● **YOUR TASK**:
Reproduce the lines of the listing verbatim, starting with the line containing "This screenshot has height=690, width=1227." and continuing through the end of the listing.

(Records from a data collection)
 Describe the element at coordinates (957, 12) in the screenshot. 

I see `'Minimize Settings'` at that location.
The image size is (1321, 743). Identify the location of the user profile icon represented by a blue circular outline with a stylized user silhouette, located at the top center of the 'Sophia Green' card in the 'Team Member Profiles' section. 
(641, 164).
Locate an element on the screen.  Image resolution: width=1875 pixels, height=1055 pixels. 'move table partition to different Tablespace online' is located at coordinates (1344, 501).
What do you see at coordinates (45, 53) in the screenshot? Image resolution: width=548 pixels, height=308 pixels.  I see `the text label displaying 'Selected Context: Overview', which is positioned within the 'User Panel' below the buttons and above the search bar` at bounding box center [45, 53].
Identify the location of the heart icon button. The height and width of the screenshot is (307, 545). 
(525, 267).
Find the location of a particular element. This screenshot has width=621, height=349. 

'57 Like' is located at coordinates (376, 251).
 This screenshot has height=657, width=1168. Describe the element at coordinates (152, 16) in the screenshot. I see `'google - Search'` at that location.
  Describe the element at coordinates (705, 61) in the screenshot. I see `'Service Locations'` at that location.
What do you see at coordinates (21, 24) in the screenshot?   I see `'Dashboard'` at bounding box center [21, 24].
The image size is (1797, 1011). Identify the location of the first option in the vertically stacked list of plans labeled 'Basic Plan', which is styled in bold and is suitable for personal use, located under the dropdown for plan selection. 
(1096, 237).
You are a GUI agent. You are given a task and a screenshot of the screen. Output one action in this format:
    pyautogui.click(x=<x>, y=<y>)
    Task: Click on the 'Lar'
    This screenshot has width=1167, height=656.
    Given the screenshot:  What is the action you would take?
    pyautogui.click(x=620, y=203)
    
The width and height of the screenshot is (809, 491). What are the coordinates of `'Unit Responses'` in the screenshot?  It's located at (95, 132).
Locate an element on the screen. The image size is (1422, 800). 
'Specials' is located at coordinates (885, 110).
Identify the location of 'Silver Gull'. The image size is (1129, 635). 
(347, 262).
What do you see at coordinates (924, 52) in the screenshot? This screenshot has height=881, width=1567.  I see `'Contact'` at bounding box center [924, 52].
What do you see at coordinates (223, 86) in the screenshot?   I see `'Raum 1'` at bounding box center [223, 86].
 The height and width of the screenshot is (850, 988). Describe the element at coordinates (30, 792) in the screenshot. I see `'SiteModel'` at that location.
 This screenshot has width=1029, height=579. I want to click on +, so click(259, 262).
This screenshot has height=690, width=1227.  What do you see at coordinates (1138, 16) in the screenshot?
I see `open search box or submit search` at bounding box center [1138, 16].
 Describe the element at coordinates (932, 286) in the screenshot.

● **REPLY TO THE EXERCISE**:
This screenshot has height=690, width=1227.  What do you see at coordinates (1138, 16) in the screenshot?
I see `open search box or submit search` at bounding box center [1138, 16].
 Describe the element at coordinates (932, 286) in the screenshot.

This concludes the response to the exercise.